Etre artiste, ce n'est pas un domaine particulier, la démarche diffère, mais la pratique c'est pareil. Le matériau ne permet pas de faire ce qu'on veut, il a sa propre vie, et il s'agit d'accorder à cette vie celle de la forme que je cherche. Il faut compter aussi avec le poids, ne pas faire des morceaux trop lourds. D'où la nécessité des joints, qui rythment, qui donnent une nervosité supplémentaire. Les joints, ,je leur donne l'aspect de fissures, de cassures, c'est à travers les failles que le vivant revient... La vie, pour moi, c'est la vie à travers les âges, et non pas ma vie ou la vôtre même si elles m'importent. Je voudrais marquer cette sérénité et cette nostalgie, faire de l'habitable, mais la sculpture habitable, c'est le tombeau, l'endroit du retour à la matrice et l'endroit de la grande paix.

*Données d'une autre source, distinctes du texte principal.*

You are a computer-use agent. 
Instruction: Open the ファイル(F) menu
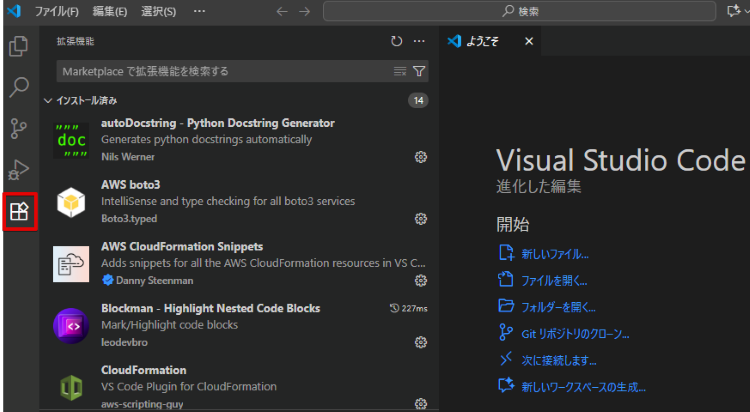[x=58, y=12]
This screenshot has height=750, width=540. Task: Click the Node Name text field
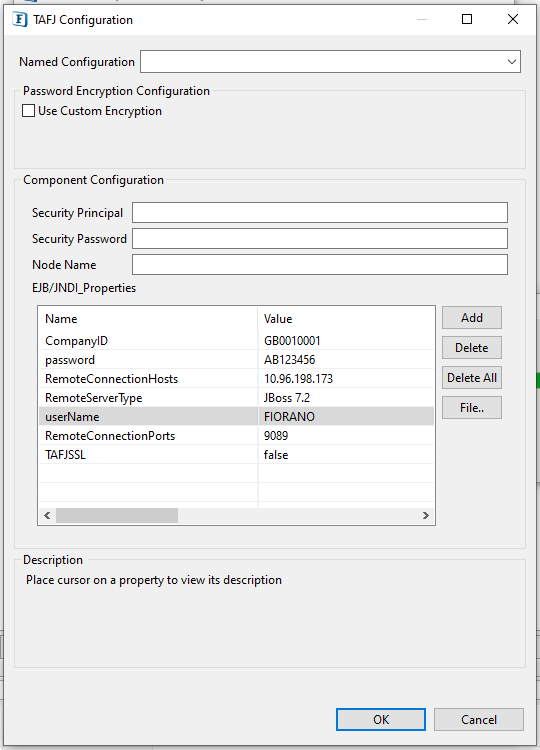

Ce serait merveilleux d'habiter un tombeau en étant vivant, dans un grand silence et une grande douceur, la douceur de la continuité; je voudrais fabriquer une énorme continuité, vingt kilomètres de sculptures, sans s'arrêter, car quand une chose s'arrête, quand elle est terminée, je ne vis plus..."

Entretien publié le 1 novembre 1974 dans "La Quinzaine Littéraire".